Emily LakdawallaDec 26, 2012

Pretty picture: Jupiter photo from an unusual source

One of the reasons I find Twitter so useful is that through the people I follow all over the world, I find out about cool things that I may never had heard of by any other means. Today's example: a nice little animation of a rotating Jupiter and moving Io, shot by Pleiades-1B. (Thanks to Daniel Fischer for the tweet.)

What's Pleaides-1B? It's a French Earth observation satellite that's intended to perform very high-resolution (50-centimeter) imaging of nearly any location on Earth with a daily cadence. It was launched on December 2.

The two Pleaides-1 spacecraft are described as being unusually "agile", in that they can do highly accurate off-nadir point-and-shoot imaging of targeted locations.

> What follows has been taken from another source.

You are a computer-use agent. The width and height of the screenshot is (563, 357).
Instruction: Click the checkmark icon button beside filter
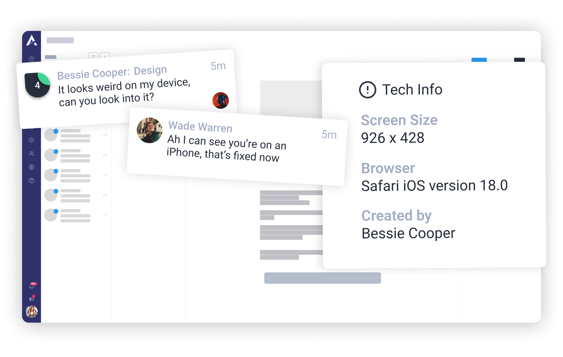[105, 55]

As one step in Pleiades-1B's calibration and commissioning, it is being pointed at more than 1000 stars -- once again, as they have been for millennia, we steer our ships by the stars. This observation of Jupiter was commanded as part of the commissioning phase.

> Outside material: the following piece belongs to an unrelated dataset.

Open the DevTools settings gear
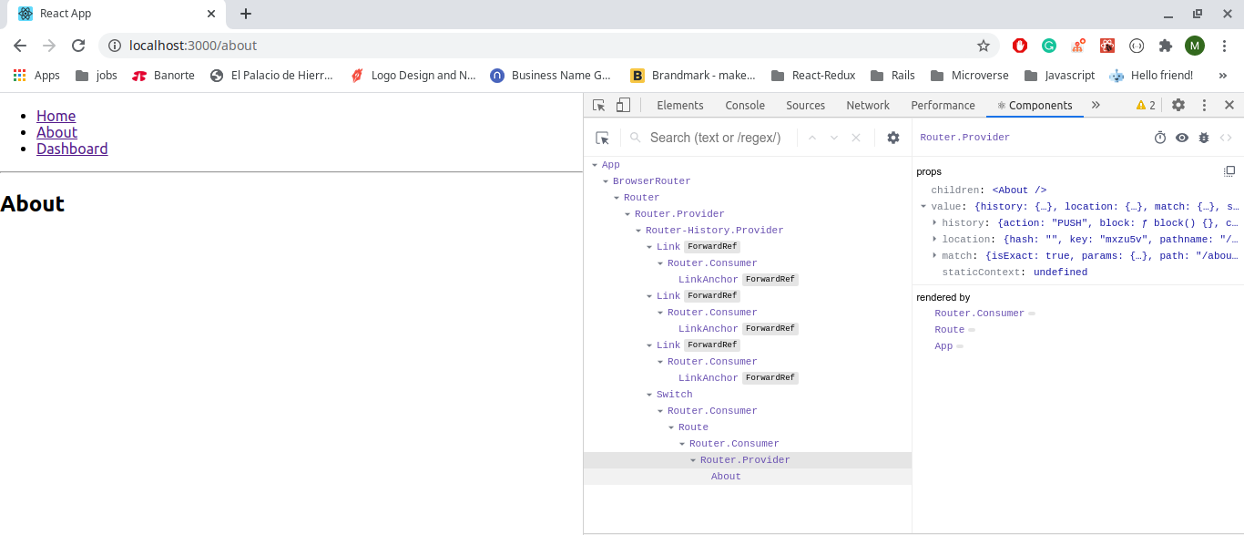Image resolution: width=1244 pixels, height=535 pixels. point(1178,105)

Jupiter and Io from Pleiades-1B (animation)
Jupiter and Io from Pleiades-1B (animation) A week after its December 2 launch, the high-resolution Earth-observation satellite Pleiades-1B pointed at Jupiter to take this sequence of eight photos. The photos are separated by about 45 minutes and were taken during the calibration and commissioning phase of the spacecraft.Image: CNES / Astrium Services / Spot Image

I did have trouble figuring out which moon was in the animation, because the times given in the caption to the image don't quite match up with reality. It states December 7 between 1300 and 1800 GMT, but the first frame has a moon hidden behind the globe, which then comes out from behind it in the second frame. Io did that at roughly 0939 on December 7. Adding 33 minutes of one-way light time doesn't get me all the way to 1300. It has to be Io, because other moons would appear farther above Jupiter's equator, so I know I have the moon identification correct.